Apakah permintaan maaf sebaiknya
mencakup penjelasan?
Pada umumnya penjelasan
membebani permintaan maaf. Dimensi pengakuan menuntut dibeberkannya
detail-detail fakta pelanggaran sehingga pihak korban dapat menilai apakah
pelanggaran itu tidak disengaja, sengaja, atau disebabkan karena adanya
kelalaian. Tapi nyaris mustahil untuk menambahkan penjelasan tanpa membahas
masalah niat, padahal seperti telah kita perhatikan, saat korban pertama kali
menimbang-nimbang sebuah permintaan maaf mereka tidak peduli tentang niat, yang
mereka pedulikan hanyalah akibat.
Penjelasan memiliki kecendrungan yang
tidak menguntungkan untuk lebih melayani kepentingan pihak yang bersalah
daripada pihak yang disalahi. Hanya segelintir orang yang bisa menahan diri
untuk tidak menyodorkan penjelasan yang pada akhirnya hanya menjelma menjadi
pernyataan pembelaan diri atau pembenaran. Seperti kata Aaron Lazare saat ia
menulis dalam bukunya, On Apology, “pihak yang tersakiti seringkali menganggap
sebuah permintaan maaf tidak memuaskan jika tidak mencakup sebuah penjelasan.”

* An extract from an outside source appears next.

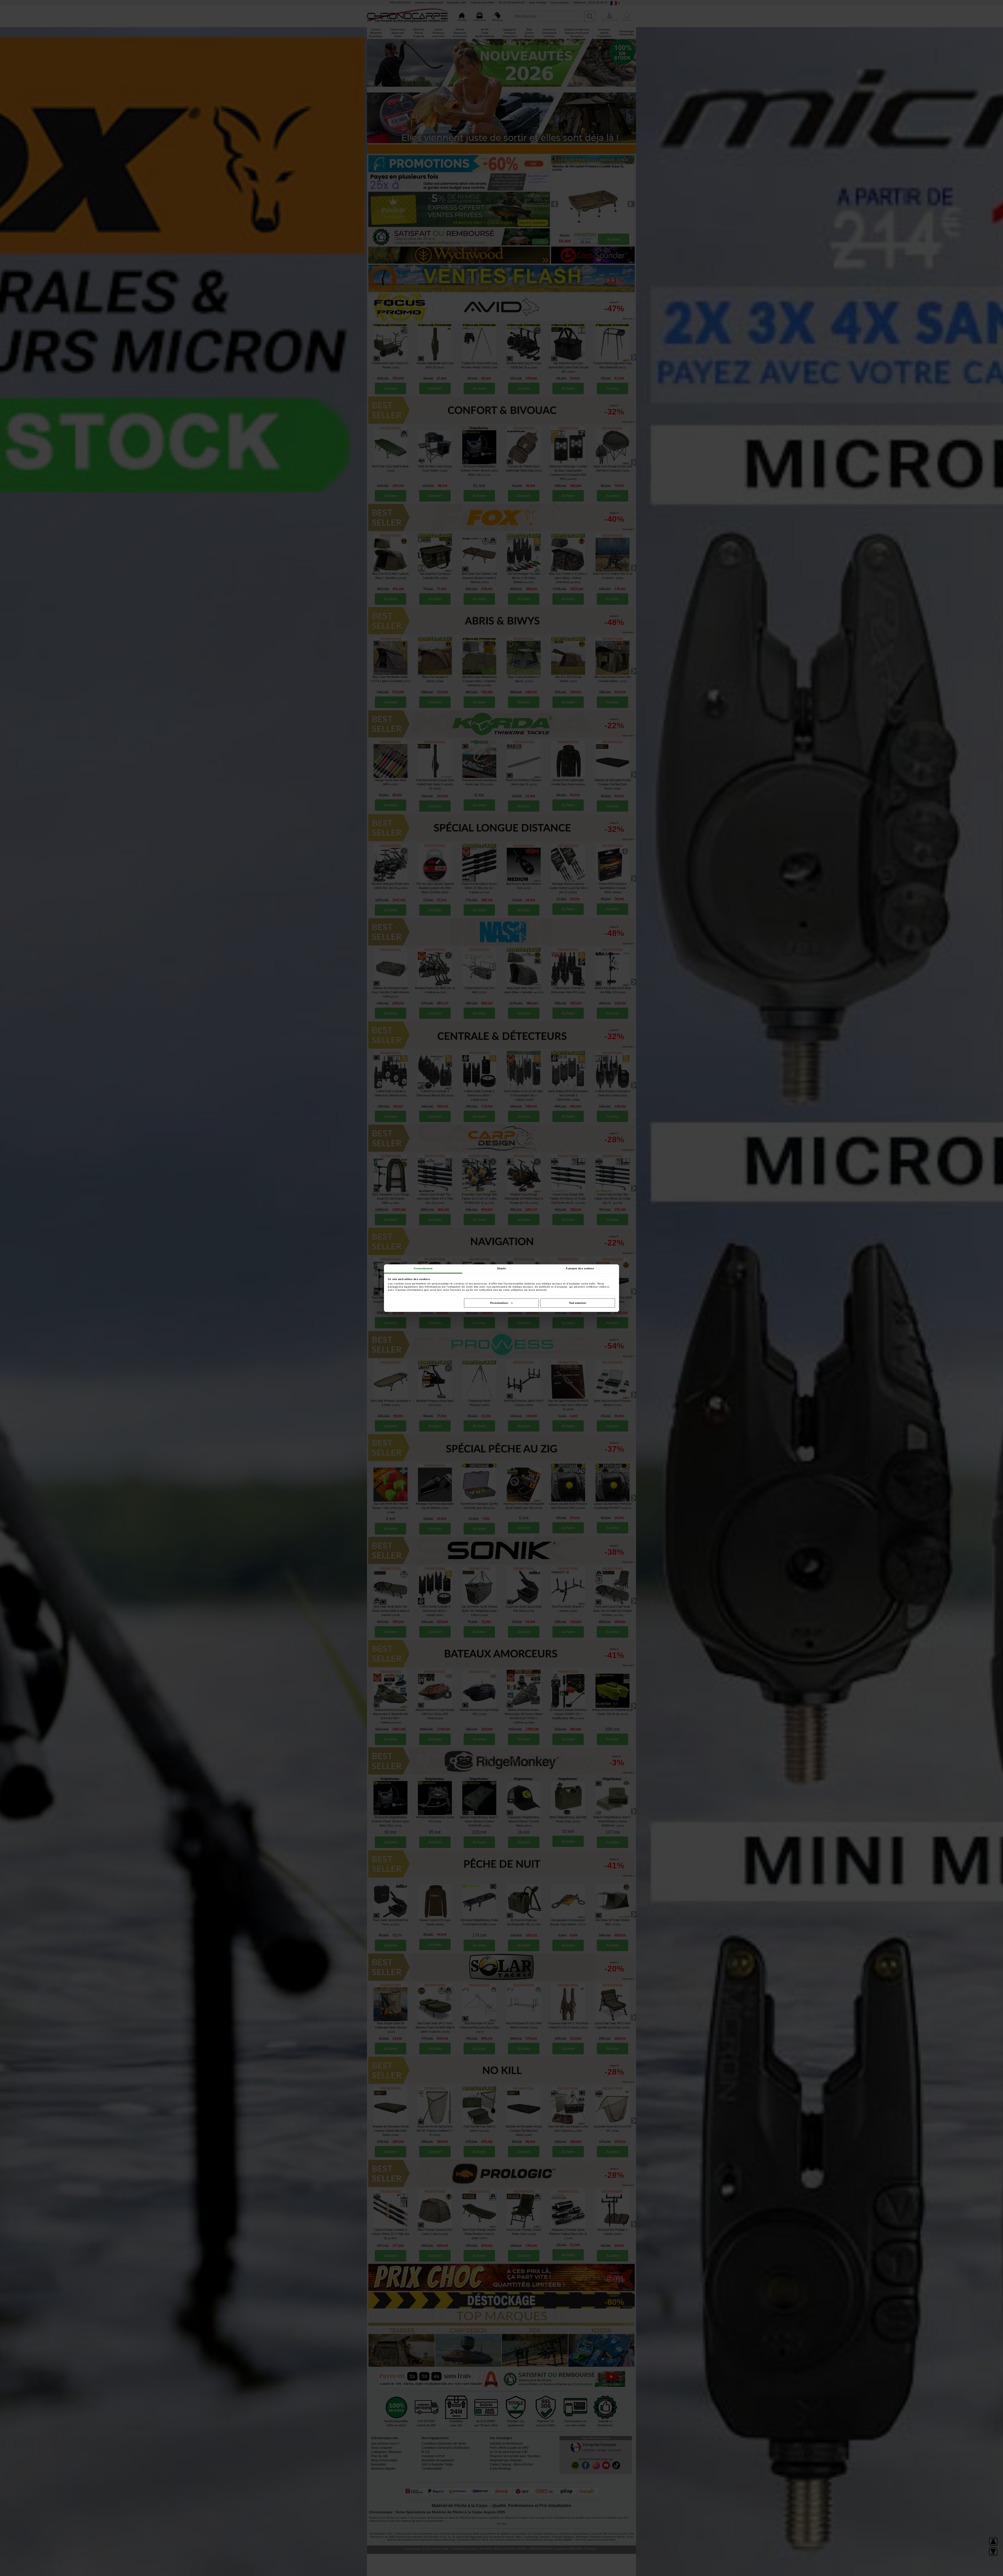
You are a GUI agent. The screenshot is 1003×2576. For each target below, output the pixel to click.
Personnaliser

Mereka memandang penjelasan sebagai bagian dari utang yang harus dibayarkan
pada mereka. Pengalaman saya mengatakan bahwa pihak yang tersakiti menginginkan
penjelasan ketika mereka mempertimbangkan untuk memaafkan. Tapi pada momen
tersampaikannya permintaan maaf, sebuah penjelasan jarang dibutuhkan dan sering
kali tidak diinginkan. Menurut saya, permintaan maaf sederhana yang tidak
berusaha sedikitpun untuk member penjelasan adalah yang paling efektif.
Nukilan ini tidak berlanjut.